Exercise directions = Your reply should be made up of every line in the records below that holds the string "badge".

Data entries:
=== Section Start ===

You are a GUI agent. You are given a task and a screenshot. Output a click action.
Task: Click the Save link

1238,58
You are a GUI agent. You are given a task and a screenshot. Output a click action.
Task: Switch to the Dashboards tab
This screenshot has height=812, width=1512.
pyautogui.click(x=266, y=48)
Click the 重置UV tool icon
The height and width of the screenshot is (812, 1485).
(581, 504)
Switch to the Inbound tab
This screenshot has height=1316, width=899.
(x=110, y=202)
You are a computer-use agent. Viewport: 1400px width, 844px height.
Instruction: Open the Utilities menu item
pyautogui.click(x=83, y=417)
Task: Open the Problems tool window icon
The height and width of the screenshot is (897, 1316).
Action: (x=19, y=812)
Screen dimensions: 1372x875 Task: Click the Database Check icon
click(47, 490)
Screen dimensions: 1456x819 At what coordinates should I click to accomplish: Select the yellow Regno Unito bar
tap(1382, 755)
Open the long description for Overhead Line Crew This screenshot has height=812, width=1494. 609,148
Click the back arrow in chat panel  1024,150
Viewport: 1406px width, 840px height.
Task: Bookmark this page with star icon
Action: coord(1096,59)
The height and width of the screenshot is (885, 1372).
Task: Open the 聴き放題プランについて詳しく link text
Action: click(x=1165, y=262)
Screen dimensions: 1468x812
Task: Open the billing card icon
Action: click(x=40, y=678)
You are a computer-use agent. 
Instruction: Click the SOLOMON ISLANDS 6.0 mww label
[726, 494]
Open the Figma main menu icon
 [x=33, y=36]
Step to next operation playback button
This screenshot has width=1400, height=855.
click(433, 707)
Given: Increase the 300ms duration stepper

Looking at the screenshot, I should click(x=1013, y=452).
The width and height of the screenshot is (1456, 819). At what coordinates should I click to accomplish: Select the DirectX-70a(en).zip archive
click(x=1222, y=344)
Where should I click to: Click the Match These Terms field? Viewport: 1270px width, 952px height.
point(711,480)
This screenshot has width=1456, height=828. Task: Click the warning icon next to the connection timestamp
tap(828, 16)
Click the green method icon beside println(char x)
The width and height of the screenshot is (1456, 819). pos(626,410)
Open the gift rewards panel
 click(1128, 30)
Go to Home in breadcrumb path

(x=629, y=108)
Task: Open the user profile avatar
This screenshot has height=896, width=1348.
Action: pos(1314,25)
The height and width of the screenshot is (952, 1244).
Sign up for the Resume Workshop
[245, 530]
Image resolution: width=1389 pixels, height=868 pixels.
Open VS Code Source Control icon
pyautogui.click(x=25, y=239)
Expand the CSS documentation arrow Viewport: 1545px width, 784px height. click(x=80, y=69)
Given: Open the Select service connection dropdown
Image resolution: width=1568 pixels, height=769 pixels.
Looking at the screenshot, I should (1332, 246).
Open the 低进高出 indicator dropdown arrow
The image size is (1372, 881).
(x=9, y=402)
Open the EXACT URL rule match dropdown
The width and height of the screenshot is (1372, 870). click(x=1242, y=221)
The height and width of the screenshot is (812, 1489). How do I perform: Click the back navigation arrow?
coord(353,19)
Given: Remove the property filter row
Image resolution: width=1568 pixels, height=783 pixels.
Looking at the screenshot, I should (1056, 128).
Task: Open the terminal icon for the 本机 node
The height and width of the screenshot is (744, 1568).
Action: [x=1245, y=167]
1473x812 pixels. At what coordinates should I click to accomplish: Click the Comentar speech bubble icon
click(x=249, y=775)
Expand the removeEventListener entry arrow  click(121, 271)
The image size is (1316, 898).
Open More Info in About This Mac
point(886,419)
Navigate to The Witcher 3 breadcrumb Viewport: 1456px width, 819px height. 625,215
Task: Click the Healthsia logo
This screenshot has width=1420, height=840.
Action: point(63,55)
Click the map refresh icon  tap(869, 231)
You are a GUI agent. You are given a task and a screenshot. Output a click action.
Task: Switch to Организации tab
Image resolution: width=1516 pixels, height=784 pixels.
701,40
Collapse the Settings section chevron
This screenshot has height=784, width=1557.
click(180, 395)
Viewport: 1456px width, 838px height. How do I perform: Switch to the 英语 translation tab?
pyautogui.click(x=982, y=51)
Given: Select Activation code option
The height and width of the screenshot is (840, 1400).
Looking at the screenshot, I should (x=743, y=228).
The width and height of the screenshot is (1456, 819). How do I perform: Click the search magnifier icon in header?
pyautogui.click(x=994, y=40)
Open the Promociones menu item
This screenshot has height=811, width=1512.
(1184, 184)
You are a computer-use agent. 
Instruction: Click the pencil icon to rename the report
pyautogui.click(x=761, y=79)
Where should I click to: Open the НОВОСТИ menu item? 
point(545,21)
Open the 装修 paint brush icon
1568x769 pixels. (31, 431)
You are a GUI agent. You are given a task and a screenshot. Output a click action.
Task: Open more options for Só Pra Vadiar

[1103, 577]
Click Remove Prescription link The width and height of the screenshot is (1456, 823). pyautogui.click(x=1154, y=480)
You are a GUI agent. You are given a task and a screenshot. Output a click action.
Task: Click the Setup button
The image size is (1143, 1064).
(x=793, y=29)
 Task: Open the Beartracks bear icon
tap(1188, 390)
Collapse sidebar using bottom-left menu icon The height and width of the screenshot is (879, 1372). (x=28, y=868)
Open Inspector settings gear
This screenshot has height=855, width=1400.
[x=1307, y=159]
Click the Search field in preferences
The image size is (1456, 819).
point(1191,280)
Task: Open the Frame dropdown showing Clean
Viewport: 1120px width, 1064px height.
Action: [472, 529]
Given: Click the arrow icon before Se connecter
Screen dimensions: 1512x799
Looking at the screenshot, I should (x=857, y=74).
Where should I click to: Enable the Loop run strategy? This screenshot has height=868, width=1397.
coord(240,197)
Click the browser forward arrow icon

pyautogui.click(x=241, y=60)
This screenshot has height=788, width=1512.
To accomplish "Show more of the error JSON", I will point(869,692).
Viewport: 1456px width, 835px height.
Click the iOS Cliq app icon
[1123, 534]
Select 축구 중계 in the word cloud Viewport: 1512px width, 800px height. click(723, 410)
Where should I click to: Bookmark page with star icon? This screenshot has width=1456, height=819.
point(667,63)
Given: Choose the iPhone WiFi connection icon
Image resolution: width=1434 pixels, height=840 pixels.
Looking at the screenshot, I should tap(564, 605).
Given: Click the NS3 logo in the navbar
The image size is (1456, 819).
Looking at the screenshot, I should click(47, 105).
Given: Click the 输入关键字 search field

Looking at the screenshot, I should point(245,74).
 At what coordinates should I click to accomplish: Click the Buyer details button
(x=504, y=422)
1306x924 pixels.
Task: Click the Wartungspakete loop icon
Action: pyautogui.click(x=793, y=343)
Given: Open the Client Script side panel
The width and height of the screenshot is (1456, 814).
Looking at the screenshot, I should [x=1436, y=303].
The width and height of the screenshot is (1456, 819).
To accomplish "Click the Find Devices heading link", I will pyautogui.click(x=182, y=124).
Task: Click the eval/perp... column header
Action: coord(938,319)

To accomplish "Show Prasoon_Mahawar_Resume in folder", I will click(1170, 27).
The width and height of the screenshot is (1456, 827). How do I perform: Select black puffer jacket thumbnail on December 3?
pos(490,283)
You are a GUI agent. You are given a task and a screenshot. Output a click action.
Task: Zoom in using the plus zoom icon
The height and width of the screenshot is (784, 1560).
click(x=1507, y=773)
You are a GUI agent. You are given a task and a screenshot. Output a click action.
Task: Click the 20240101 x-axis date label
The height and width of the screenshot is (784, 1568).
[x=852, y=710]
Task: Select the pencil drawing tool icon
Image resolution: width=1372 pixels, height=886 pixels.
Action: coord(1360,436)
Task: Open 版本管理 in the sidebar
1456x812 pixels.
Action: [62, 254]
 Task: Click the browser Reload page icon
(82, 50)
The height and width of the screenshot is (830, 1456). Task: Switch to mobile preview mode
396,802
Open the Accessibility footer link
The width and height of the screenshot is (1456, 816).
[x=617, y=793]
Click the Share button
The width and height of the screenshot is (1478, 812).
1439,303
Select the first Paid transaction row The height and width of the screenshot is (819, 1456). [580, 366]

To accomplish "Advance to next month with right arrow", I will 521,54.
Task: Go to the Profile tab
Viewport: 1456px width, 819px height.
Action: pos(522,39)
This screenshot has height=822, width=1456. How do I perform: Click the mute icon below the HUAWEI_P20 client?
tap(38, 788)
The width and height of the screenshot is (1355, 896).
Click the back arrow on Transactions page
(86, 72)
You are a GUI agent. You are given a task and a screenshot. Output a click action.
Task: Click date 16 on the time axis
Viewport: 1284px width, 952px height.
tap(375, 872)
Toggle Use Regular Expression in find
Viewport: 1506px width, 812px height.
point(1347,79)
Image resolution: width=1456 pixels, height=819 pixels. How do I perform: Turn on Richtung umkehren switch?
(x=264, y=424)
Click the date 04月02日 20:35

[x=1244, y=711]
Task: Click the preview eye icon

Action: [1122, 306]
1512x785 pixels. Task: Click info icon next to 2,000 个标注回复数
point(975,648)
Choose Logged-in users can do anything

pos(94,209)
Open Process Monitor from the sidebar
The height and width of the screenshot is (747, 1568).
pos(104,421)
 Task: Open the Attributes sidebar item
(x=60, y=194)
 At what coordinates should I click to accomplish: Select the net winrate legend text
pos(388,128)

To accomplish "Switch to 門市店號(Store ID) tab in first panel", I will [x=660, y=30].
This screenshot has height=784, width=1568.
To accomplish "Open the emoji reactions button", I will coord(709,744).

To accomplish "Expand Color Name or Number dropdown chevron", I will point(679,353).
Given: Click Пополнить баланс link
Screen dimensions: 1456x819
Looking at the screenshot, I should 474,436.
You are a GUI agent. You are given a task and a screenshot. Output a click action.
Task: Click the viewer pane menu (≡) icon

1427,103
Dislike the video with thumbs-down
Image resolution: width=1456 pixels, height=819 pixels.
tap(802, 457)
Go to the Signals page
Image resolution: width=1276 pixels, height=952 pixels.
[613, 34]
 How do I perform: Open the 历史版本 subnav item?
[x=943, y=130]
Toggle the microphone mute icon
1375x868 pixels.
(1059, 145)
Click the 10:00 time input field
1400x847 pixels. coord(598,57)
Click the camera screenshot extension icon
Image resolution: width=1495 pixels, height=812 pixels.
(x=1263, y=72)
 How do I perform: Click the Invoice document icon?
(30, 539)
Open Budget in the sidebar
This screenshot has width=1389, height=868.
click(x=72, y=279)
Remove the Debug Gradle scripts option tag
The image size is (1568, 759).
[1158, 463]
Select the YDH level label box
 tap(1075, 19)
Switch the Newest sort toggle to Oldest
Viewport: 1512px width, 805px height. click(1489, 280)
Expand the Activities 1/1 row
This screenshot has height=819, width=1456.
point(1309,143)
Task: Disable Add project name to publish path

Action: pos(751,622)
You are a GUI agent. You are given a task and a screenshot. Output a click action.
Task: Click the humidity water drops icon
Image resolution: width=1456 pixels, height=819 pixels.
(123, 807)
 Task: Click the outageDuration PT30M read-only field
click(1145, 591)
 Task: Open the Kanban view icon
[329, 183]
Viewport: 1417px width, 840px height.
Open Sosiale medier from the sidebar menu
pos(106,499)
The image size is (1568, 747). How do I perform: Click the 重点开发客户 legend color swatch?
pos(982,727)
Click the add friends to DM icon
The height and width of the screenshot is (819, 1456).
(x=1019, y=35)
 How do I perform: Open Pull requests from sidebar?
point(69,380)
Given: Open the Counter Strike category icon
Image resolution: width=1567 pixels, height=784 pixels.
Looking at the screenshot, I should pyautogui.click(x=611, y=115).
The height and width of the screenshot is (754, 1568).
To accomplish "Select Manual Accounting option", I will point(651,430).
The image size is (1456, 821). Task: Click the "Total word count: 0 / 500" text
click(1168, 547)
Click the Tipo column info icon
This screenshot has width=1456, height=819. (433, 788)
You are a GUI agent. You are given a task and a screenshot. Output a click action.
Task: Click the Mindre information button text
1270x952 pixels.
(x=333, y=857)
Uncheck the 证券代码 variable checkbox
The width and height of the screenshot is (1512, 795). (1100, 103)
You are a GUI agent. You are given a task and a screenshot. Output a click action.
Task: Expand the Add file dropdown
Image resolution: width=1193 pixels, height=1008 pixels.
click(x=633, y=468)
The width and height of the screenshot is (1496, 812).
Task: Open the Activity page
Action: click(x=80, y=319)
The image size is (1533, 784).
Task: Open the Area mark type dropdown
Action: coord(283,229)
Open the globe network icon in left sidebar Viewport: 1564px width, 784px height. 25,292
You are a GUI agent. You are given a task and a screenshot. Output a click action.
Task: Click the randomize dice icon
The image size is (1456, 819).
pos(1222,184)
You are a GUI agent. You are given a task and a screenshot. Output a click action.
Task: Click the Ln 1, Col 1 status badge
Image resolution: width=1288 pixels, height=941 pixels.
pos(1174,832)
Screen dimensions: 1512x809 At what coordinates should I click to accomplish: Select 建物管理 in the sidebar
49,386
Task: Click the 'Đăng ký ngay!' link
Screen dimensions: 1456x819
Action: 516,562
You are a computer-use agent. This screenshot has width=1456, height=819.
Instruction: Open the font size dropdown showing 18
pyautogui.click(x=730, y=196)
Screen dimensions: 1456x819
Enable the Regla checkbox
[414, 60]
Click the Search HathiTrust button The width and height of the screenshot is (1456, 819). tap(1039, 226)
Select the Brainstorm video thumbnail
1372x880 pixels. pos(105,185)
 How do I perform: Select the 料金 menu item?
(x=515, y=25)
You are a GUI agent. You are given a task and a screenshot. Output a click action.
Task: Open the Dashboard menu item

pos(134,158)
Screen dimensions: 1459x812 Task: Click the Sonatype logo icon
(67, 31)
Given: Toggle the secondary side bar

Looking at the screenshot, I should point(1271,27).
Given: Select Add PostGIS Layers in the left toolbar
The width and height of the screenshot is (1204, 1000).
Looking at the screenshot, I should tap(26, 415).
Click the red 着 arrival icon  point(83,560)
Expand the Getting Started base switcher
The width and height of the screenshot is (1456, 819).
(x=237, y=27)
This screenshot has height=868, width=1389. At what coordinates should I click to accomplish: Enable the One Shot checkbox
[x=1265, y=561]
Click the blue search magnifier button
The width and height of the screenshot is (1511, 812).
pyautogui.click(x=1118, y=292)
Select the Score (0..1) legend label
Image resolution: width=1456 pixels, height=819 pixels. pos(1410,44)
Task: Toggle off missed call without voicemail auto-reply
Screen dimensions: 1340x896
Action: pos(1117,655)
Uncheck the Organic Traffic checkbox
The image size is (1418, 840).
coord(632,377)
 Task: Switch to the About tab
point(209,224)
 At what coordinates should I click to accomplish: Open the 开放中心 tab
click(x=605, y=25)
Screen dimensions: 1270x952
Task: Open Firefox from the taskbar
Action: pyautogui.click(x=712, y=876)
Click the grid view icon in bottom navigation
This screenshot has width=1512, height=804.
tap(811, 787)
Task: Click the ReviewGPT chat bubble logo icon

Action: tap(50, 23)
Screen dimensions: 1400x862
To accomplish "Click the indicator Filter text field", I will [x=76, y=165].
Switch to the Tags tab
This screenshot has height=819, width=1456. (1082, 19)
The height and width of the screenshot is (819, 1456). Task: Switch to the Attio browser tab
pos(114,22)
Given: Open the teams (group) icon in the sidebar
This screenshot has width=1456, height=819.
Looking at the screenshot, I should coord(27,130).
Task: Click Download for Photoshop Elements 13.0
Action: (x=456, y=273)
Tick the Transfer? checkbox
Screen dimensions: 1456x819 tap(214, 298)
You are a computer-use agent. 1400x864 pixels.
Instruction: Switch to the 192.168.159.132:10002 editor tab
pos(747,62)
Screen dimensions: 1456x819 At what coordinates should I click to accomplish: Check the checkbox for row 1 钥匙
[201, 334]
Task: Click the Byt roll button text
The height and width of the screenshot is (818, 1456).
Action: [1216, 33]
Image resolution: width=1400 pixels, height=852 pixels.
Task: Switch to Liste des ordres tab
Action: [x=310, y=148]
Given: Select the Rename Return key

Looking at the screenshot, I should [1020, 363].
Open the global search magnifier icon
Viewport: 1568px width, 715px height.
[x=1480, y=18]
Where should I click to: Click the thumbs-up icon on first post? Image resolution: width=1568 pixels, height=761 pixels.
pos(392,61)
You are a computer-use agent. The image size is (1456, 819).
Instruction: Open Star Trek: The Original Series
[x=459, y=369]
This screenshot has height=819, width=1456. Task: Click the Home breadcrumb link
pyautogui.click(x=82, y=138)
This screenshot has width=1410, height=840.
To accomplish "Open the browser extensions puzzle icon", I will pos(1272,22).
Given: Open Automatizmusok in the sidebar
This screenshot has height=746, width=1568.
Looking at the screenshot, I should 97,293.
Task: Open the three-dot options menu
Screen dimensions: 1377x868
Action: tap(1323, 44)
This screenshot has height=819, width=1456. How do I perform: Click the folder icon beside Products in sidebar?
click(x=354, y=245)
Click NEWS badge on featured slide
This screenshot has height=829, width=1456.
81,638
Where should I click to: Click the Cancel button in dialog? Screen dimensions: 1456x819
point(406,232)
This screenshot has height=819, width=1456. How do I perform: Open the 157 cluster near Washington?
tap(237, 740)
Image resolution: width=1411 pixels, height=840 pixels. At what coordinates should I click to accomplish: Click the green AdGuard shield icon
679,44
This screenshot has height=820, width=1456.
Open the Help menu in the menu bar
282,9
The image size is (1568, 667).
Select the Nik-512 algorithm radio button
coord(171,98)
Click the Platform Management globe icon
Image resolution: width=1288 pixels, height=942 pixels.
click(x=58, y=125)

=== Section End ===

Response to the exercise =
Task: Click the Ln 1, Col 1 status badge
Click NEWS badge on featured slide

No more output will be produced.